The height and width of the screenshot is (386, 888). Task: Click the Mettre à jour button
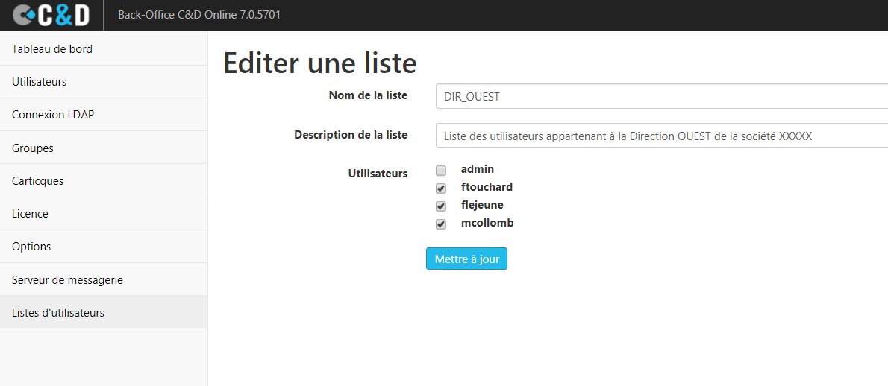click(466, 259)
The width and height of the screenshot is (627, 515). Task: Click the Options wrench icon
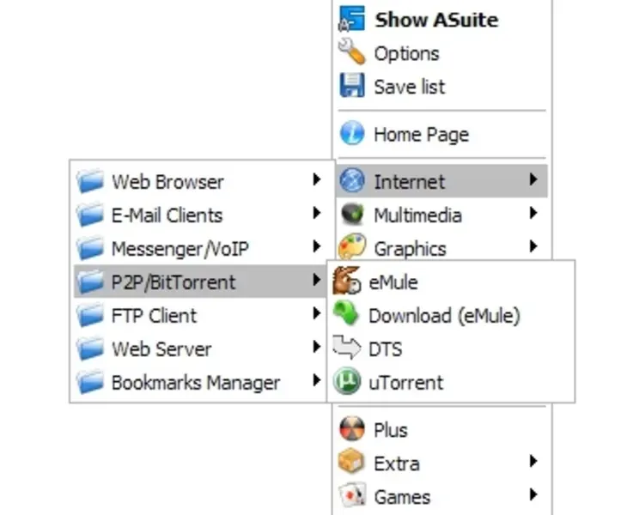pos(352,52)
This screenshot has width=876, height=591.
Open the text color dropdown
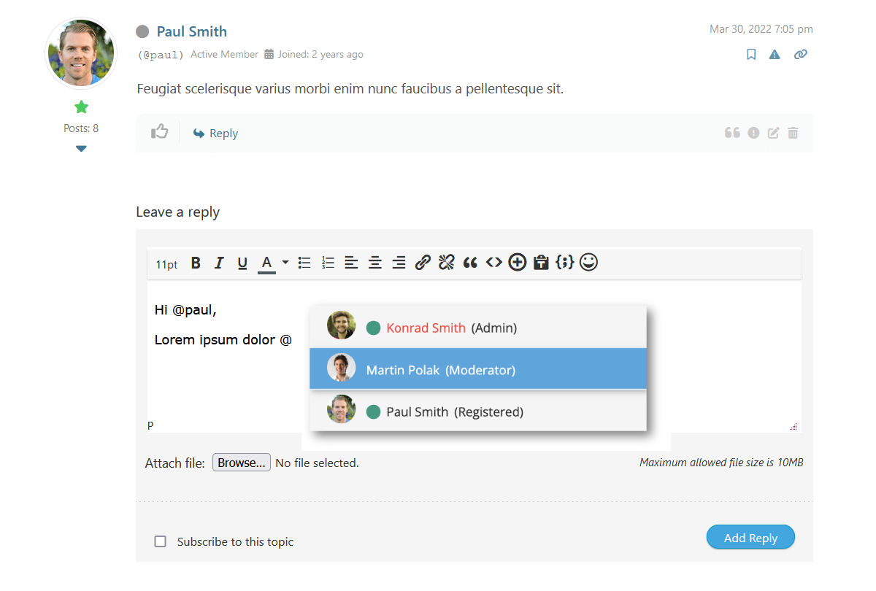click(x=285, y=263)
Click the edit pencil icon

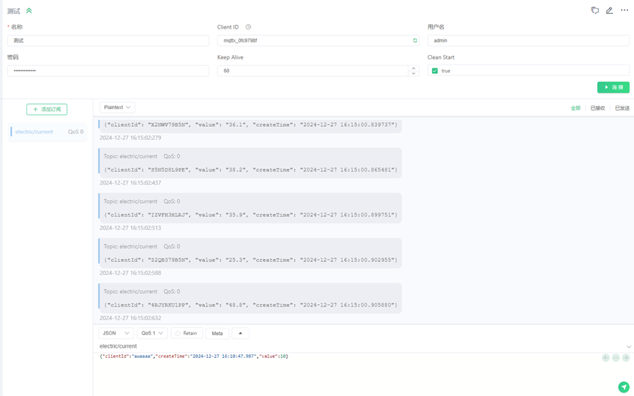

### [WHAT YOU ARE ASKED TO DO]
Pictures stay out; everything else in the listing above is to be repeated exactly.

### [THE COMPLETED TASK]
The height and width of the screenshot is (386, 888). Task: Click the Mettre à jour button
click(466, 259)
The width and height of the screenshot is (627, 515). Task: Click the Options wrench icon
pos(352,52)
This screenshot has width=876, height=591.
Open the text color dropdown
click(x=285, y=263)
Click the edit pencil icon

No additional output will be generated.